Ils étaient debout dans sa cuisine et elle était occupée à envelopper un glaçon dans une lavette pour le lui donner. Elle le lui tendit et il l’appliqua sur l’endroit enflammé, d’un air un peu gauche. Il était clair qu’il était mal à l’aise mais il était également touché par le fait qu’elle l’ait invité chez elle pour s’assurer qu’il allait bien.
« Je suis désolée, » dit-elle, d’un ton sincère. « Mais tu sais, je peux peut-être t’inviter à un café avec ce que j’ai gagné. »
« Ça devra être un sacrément bon café, » dit Harry. Il éloigna le glaçon de son torse et plissa le nez en regardant vers l’endroit de l’inflammation.
Pendant que Mackenzie le regardait, elle se rendit compte que, bien qu’il soit venu à son appartement plus d’une dizaine de fois et qu’ils se soient embrassés à quelques reprises, c’était la première fois qu’il était torse nu chez elle. C’était aussi la première fois depuis Zack qu’elle voyait d’aussi près un homme partiellement dénudé. C’était peut-être l’adrénaline d’avoir gagné la compétition ou peut-être l’approche de la remise des diplômes demain, mais elle aimait ça.
Elle s’avança et plaça une main sur le côté indemne de son torse, au niveau de son cœur. « Est-ce que tu as encore mal ? » demanda-t-elle, en se rapprochant encore davantage de lui.
« Pas à l’instant présent, » dit-il, en souriant nerveusement.
Elle fit lentement glisser sa main vers la zone enflammée et la toucha délicatement. Puis, sous l’effet d’instincts féminins qu’elle avait enterrés depuis longtemps et remplacés par un sentiment d’obligation et d’ennui, elle se pencha et embrassa l’endroit où elle l’avait touché.
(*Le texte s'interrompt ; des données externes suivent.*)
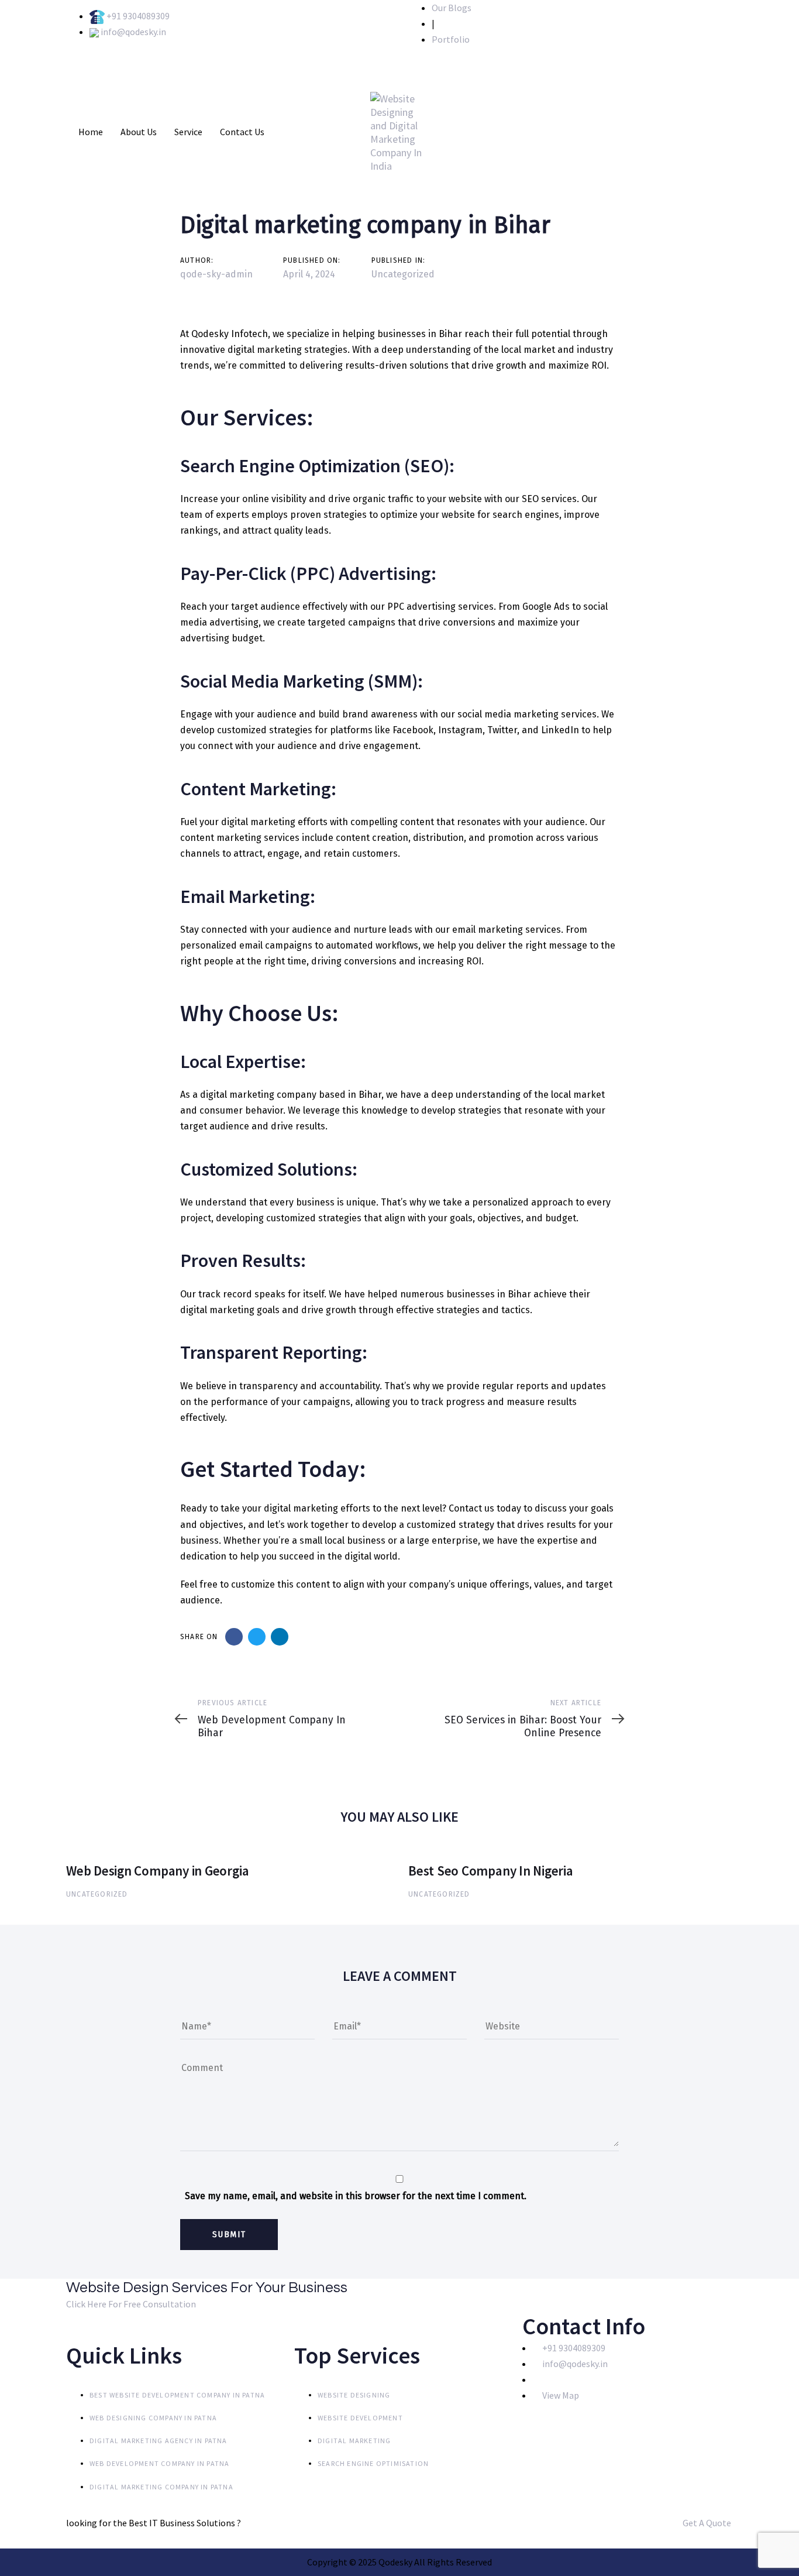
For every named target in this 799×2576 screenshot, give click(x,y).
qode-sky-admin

Elle sentit qu’il se contracta aussitôt. Sa main glissa le long de ses hanches et elle l’attira plus près d’elle. Elle embrassa sa clavicule, la naissance de son épaule et son cou. Il soupira et l’attira plus près de lui.
Comme c’était généralement le cas avec eux, ils s’embrassaient avant même de se rendre compte de ce qui se passait. C’était arrivé à quatre reprises auparavant et à chaque fois, c’était comme si c’était naturel, quelque chose d’imprévu et sans aucune attente d’aucune sorte.
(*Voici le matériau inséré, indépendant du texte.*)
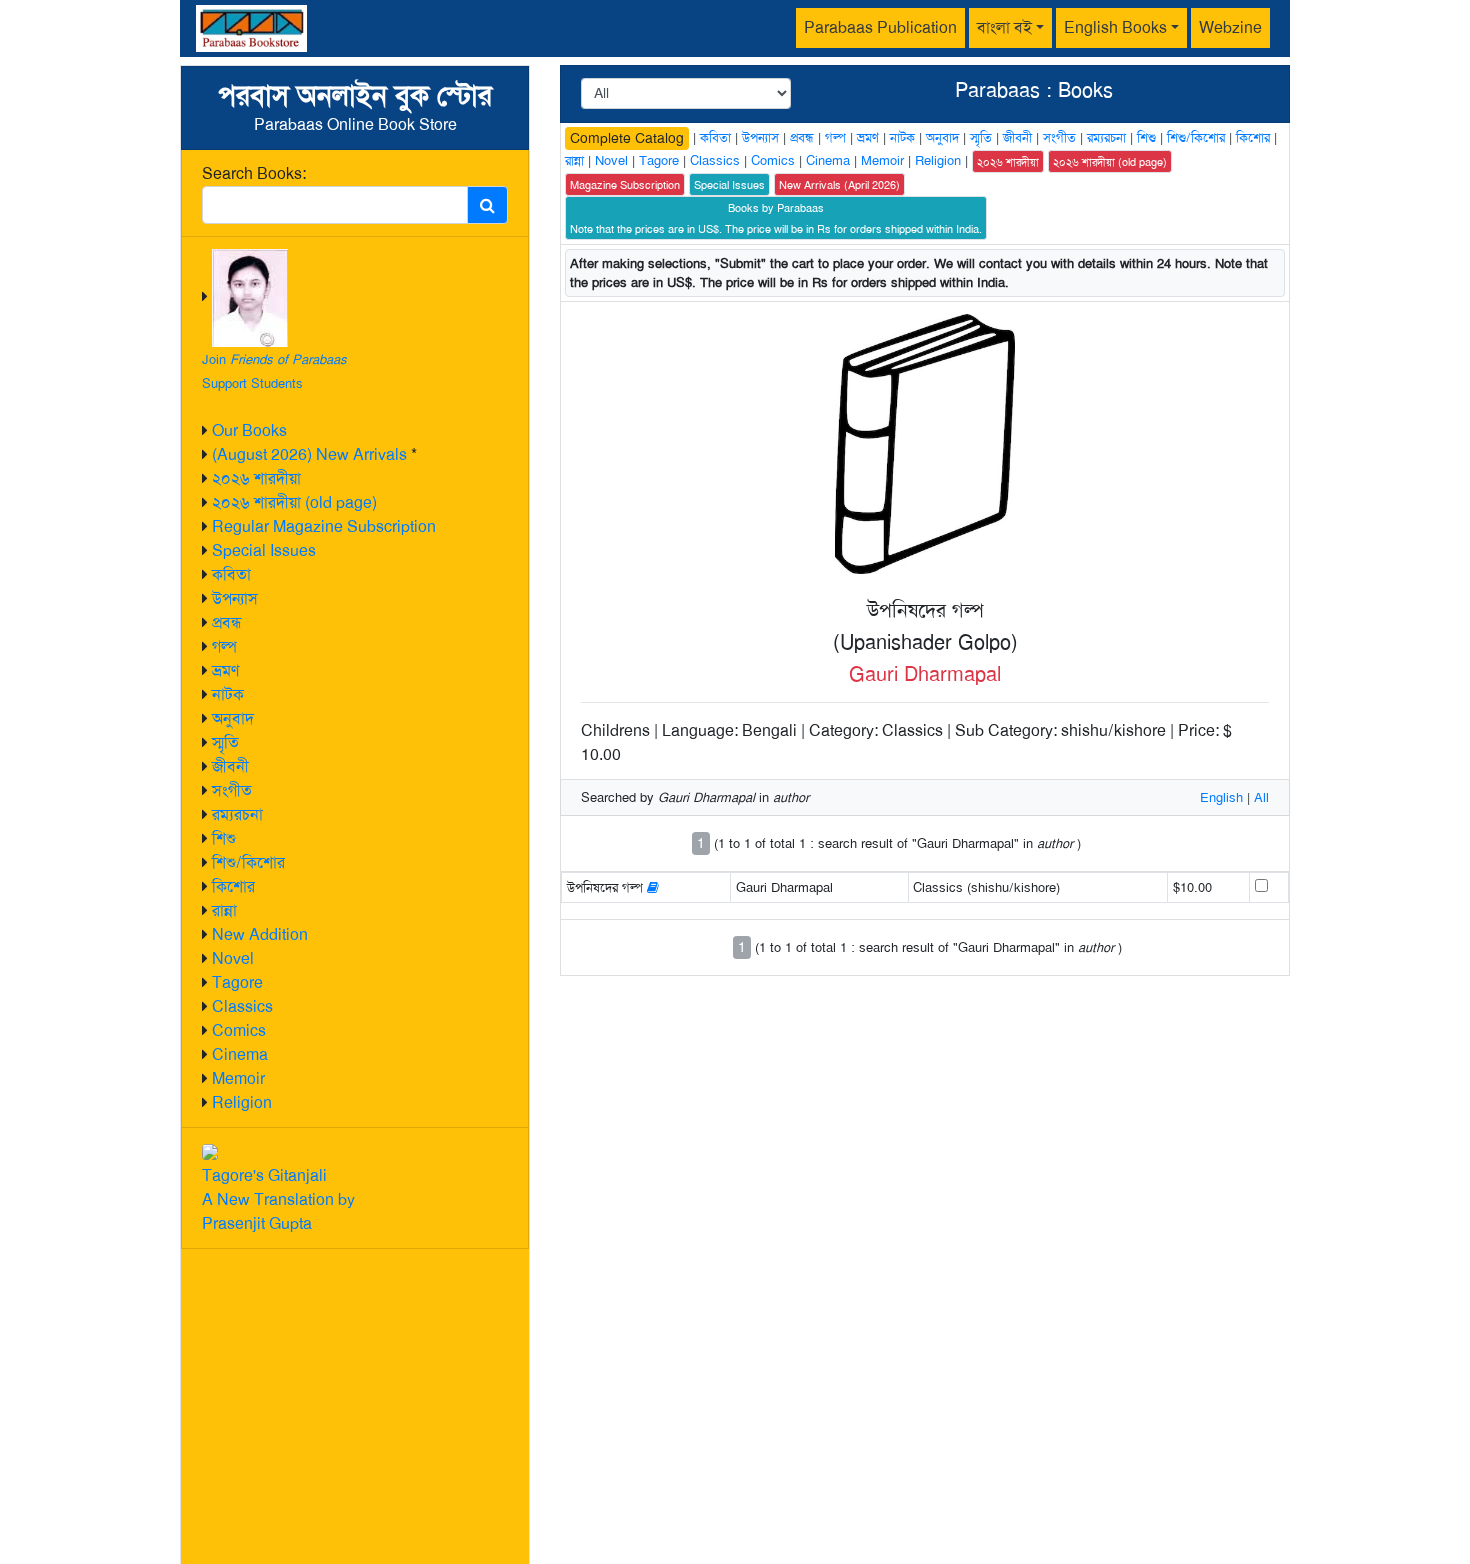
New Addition (260, 934)
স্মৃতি (225, 742)
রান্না (224, 910)
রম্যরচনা (237, 814)
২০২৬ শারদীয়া (256, 478)
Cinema (240, 1054)
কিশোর (233, 886)
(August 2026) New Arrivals (309, 454)
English (1221, 797)
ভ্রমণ (225, 670)
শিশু (224, 838)
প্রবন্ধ (227, 622)
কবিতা (231, 574)
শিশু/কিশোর (248, 862)
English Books (1115, 27)
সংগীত (232, 790)
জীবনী (230, 766)
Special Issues (264, 550)
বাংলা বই (1004, 27)
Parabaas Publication (880, 27)
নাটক (228, 694)
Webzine (1230, 27)
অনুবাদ (233, 718)
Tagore (237, 982)
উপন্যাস (235, 598)
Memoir (238, 1078)
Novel (233, 958)
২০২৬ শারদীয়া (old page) (294, 502)
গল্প (224, 646)
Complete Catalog (627, 138)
En moins de dix secondes, elle se retrouva légèrement plaquée contre le plan de travail de la cuisine. Ses mains à elle parcouraient sa poitrine pendant que sa main à lui remontait le long de son t-shirt. Son cœur battait à tout rompre et chaque partie de son corps lui disait qu’elle le désirait, qu’elle était prête.
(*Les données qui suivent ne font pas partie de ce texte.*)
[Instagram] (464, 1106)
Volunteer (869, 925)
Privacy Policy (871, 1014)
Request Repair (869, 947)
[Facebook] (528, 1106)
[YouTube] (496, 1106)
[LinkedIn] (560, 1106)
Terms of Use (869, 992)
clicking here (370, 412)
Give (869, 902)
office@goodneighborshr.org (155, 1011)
Ils avaient déjà failli passer le cap auparavant – à deux reprises, en fait. Mais à chaque fois, ils s’étaient interrompus. En fait, c’était elle qui avait arrêté. La première fois, elle l’avait interrompu au moment où il cherchait à ouvrir le bouton de son pantalon. La deuxième fois, il était assez saoûl et elle était bien trop sobre. Ils ne se l’étaient jamais dit aussi clairement, mais leur hésitation à coucher ensemble venait surtout du respect mutuel qu’ils avaient l’un pour l’autre et d’une incertitude quant au futur. Elle avait une bien trop haute opinion d’Harry pour l’utiliser simplement pour satisfaire un besoin sexuel. Elle se sentait de plus en plus attirée par lui mais le sexe avait toujours été pour elle un sujet très privé. Avant Zack, il n’y avait eu que deux hommes et l’un d’entre eux avait été plutôt un cas d’agression qu’un cas de sexe consenti mutuellement.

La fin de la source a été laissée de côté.